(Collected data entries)
◆ ◆ ◆ ◆ ◆ ◆ ◆

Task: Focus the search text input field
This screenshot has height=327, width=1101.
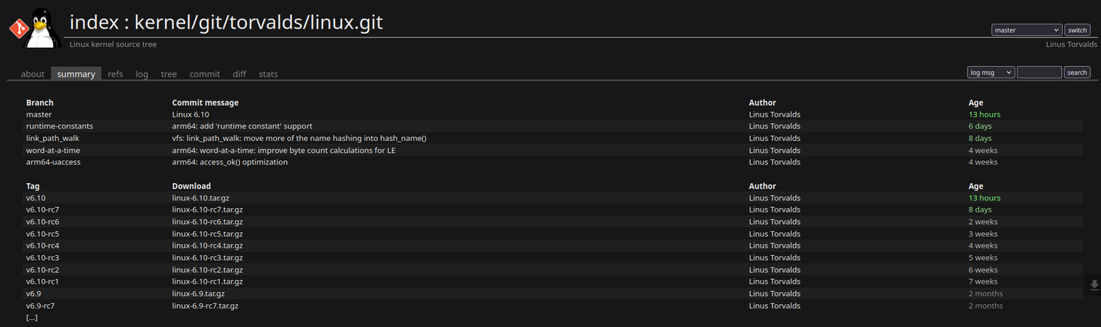Action: point(1039,72)
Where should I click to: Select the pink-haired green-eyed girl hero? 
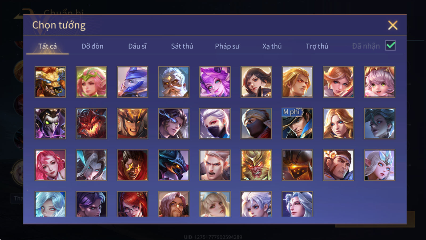[x=380, y=82]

◆ ◆ ◆ ◆ ◆ ◆ ◆

Say again, word for word, every line from the one with "This screenshot has height=327, width=1101." through the last line of the data above, minus the pictures.

This screenshot has height=327, width=1101.
Action: point(1039,72)
Where should I click to: Select the pink-haired green-eyed girl hero? 
[x=380, y=82]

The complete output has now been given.